DIJON: "Avec 575 euros, on ne vit pas!" Pour son premier vrai déplacement de campagne, Emmanuel Macron a été vivement interpellé sur le pouvoir d'achat lundi à Dijon, où il s'est présenté de nouveau comme le candidat au dessus des partis, capable à la fois de "libérer" et de "protéger".
En bras de chemise par une belle journée printanière, le président candidat a retrouvé pendant plusieurs heures le contact avec les Français qu'il avait délaissé ces derniers mois, accaparé par l'actualité brûlante de la guerre en Ukraine.
Dans le quartier populaire Fontaine d'Ouche, il a pu à la fois goûter aux encouragements de certains et mesurer les fortes inquiétudes de nombreux habitants pour leur pouvoir d'achat.
"Est-ce que vous trouvez ça normal que je n'arrive plus à vivre de mes revenus?", l'a interpellé un agent commercial de 46 ans. "Tout flambe (...) Mettez-vous à la place d'une famille française. Ca ne peut plus durer, les gens vont péter un câble!", lui lance-t-il sur un ton décidé mais courtois.
Emmanuel Macron tente de lui répondre. Il insiste sur la remise à la pompe de 18 centimes TTC par litre de carburant à partir de vendredi, et sur le "bouclier" pour limiter le prix du gaz... Mais "il n'y a pas d'argent magique", reconnaît-il, en soulignant que les entreprises "vont devoir accompagner leurs employés".
Il affirme aussi que l'Etat français est "celui qui fait le plus" en Europe pour aider à faire face à l'inflation.
"Moi, les 20 milliards (d'euros), je ne m'en rends pas compte!", le coupe le père de famille, en évoquant l'enveloppe des montants débloqués par le gouvernement.
"Avec 575 euros, on ne vit pas !", lui lance juste après une dame aux cheveux courts en référence au montant mensuel du revenu de solidarité active (RSA). "Pour moi c'est insupportable ce que vous avez dit sur le RSA", ajoute-t-elle, alors que le candidat veut le conditionner à une quinzaine d'heures d'activités.
De tels échanges musclés rappellent ceux qu'avaient connus Emmanuel Macron avant le déclenchement de la crise des Gilets jaunes en novembre 2018.
Le «tandem» Le Pen/Zemmour
Alors que ce thème du pouvoir d'achat domine la campagne, Emmanuel Macron avait choisi de donner une coloration sociale à ce déplacement, rythmé par une rencontre avec des élèves d'un lycée professionnel, la présentation de projets de rénovation urbaine et des bains de foule.

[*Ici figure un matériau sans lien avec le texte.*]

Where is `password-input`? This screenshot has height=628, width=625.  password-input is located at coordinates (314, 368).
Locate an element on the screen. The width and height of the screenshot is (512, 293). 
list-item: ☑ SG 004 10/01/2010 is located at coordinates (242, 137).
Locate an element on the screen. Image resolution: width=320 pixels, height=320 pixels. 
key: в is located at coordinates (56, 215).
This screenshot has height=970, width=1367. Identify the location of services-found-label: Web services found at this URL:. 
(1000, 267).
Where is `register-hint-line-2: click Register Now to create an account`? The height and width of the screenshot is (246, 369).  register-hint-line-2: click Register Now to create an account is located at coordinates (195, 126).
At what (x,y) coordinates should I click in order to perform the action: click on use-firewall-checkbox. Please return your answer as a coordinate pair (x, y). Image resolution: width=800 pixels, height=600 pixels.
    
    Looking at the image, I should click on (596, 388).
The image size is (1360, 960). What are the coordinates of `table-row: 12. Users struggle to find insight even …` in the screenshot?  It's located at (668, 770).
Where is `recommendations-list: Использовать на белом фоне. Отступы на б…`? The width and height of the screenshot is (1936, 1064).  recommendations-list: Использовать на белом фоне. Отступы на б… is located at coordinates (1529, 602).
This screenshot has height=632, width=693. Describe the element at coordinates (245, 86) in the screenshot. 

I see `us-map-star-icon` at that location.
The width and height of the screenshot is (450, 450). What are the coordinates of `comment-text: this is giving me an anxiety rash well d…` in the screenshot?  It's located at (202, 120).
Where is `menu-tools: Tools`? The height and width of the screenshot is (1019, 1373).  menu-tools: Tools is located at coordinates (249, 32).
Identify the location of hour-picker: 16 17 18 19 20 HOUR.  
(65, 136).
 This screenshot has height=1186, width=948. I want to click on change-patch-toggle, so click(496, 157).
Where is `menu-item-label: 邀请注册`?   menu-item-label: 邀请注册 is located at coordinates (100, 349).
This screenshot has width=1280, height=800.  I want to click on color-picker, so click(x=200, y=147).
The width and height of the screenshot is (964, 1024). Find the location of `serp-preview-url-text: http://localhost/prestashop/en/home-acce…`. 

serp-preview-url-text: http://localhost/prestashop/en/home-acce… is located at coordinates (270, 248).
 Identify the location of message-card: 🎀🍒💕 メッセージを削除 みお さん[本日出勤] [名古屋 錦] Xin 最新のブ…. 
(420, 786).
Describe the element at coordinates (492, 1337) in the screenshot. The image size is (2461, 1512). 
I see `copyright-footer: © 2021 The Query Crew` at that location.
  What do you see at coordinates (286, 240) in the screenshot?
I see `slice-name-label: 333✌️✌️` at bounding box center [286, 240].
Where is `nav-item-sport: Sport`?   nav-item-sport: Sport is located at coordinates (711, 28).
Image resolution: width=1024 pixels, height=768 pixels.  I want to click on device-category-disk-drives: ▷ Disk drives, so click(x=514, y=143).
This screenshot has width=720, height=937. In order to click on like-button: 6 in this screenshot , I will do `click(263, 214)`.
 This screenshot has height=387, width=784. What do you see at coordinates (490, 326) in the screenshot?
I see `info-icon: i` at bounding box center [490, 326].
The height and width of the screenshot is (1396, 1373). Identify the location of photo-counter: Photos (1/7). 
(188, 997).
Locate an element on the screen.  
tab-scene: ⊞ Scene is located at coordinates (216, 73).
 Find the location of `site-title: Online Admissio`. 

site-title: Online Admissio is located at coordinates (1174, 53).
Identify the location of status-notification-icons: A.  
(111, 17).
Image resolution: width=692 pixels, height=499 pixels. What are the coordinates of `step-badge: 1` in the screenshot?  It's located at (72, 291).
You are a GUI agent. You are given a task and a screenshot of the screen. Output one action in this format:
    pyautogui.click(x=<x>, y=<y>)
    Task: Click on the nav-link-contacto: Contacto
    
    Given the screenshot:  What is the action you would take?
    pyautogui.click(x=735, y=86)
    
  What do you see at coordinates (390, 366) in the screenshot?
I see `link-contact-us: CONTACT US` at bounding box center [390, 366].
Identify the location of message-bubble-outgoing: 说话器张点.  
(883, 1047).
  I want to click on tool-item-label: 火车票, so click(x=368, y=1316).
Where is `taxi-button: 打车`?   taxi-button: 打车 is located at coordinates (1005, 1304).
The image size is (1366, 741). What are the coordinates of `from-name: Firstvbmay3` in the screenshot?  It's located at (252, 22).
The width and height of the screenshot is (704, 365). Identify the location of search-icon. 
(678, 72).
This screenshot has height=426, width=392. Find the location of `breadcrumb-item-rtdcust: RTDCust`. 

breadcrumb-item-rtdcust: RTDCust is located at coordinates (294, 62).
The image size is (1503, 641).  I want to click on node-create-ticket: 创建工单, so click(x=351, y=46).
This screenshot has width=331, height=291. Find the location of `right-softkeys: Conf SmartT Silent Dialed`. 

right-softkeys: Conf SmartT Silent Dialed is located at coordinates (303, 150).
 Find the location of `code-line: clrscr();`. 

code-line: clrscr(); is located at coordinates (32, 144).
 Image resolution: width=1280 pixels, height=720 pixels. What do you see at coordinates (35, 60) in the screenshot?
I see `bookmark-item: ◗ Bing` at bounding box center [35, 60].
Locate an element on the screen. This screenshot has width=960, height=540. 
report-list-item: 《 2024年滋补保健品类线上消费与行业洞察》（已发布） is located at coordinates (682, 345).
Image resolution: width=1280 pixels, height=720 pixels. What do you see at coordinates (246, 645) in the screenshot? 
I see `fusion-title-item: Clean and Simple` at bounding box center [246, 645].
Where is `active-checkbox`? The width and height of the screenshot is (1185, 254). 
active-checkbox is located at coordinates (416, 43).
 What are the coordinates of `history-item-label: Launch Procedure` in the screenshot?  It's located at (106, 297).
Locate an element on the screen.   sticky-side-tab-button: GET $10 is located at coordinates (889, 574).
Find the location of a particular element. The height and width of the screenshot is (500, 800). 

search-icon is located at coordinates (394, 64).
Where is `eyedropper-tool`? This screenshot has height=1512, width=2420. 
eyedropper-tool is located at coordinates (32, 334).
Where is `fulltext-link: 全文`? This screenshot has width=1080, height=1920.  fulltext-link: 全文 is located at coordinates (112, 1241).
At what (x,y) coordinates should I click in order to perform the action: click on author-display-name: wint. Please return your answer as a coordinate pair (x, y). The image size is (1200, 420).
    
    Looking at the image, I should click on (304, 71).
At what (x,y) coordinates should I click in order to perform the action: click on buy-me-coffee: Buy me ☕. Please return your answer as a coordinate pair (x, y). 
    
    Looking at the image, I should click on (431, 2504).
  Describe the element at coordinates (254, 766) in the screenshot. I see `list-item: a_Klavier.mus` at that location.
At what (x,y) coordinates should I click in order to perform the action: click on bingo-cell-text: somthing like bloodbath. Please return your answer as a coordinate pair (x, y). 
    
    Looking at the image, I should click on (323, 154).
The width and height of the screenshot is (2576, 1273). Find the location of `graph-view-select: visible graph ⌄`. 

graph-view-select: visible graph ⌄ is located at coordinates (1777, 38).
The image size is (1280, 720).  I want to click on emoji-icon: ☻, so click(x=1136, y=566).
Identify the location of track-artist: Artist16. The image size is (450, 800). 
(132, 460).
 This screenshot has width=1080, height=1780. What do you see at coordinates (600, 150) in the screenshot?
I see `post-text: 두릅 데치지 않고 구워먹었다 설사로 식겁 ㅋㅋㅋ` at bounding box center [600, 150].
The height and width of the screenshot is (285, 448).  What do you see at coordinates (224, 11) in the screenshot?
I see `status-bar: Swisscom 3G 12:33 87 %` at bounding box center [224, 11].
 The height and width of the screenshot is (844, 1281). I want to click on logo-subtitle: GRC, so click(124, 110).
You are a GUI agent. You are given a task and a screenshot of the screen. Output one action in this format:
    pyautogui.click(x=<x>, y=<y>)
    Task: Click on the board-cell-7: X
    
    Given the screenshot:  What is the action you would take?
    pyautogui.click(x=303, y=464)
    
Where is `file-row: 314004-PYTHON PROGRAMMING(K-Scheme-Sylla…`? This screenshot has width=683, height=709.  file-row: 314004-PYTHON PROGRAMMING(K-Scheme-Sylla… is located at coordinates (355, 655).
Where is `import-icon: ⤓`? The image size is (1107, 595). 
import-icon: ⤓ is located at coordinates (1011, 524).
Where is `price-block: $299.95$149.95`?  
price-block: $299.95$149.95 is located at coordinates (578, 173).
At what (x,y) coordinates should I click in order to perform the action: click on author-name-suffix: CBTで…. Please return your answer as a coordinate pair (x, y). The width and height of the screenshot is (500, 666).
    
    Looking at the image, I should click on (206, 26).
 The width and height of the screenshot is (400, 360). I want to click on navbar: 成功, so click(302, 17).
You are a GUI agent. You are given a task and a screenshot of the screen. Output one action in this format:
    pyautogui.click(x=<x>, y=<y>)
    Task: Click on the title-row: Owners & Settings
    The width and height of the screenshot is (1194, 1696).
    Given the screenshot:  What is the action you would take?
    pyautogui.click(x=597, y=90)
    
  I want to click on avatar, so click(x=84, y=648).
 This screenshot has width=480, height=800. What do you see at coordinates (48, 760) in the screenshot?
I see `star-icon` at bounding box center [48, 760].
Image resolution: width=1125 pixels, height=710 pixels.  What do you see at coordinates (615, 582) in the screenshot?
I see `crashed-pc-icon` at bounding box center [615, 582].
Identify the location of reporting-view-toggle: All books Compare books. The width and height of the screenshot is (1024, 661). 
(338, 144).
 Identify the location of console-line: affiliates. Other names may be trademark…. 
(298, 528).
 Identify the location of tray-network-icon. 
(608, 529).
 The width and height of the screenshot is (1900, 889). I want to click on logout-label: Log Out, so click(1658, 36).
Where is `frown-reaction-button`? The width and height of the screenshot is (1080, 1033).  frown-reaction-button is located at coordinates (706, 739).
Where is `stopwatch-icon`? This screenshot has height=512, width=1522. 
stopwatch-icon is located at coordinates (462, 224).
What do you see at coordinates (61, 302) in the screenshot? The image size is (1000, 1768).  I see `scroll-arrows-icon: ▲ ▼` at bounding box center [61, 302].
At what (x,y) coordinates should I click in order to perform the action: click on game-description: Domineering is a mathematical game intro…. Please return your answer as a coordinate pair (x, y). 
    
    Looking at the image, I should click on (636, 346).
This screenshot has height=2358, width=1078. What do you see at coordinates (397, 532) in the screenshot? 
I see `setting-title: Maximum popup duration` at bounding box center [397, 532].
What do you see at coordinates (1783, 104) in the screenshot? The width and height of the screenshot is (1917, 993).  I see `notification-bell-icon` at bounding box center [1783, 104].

A ses côtés, bien visibles, l'accompagnaient deux ténors venus du Parti socialiste: le patron des sénateurs LREM François Patriat et le maire de Dijon François Rebsamen, nouveau rallié.
Emmanuel Macron s'est défendu d'avoir un programme de droite, critique récurrente avec ses propositions de retraite à 65 ans et de RSA conditionné.
"Quand on marche, il faut deux jambes, la droite et la gauche, et il faut mettre l'une après l'autre pour pouvoir avancer", a argumenté le président candidat. "On a fait des réformes que les gens venant de la droite n'avaient jamais voulu, ou pu, ou su faire ; et elles nous ont permis de financer des politiques sociales que les gens de gauche n'avaient jamais faites", a affirmé le favori pour la présidentielle, en soulignant que le diptyque "Libérer/protéger" était toujours "valable".
Comme en 2017, Emmanuel Macron s'est présenté comme le candidat "des valeurs de la République" face à l'extrême-droite, "qui est toujours là (...), toujours portée par un clan et veut la division". Sans citer leurs noms, il a prédit que la compétition entre Marine Le Pen et Eric Zemmour allait se "finir en tandem" au second tour.
Omniprésente dans son agenda, la guerre en Ukraine s'est invitée à Dijon lorsque plusieurs réfugiés, brandissant des drapeaux bleu et jaune, l'ont salué. Il a assuré qu'il parlerait mardi au président russe Vladimir Poutine "pour sécuriser l'opération humanitaire à Marioupol".
Emmanuel Macron devrait retrouver la campagne jeudi avec un déplacement sur le thème de l'écologie, probablement en Charente-Maritime, avant l'unique meeting du premier tour samedi près de Paris.
"Les meetings, j'adore ça! Je vis une frustration" de ne pas avoir pu en faire avant, a-t-il reconnu dimanche sur France 3.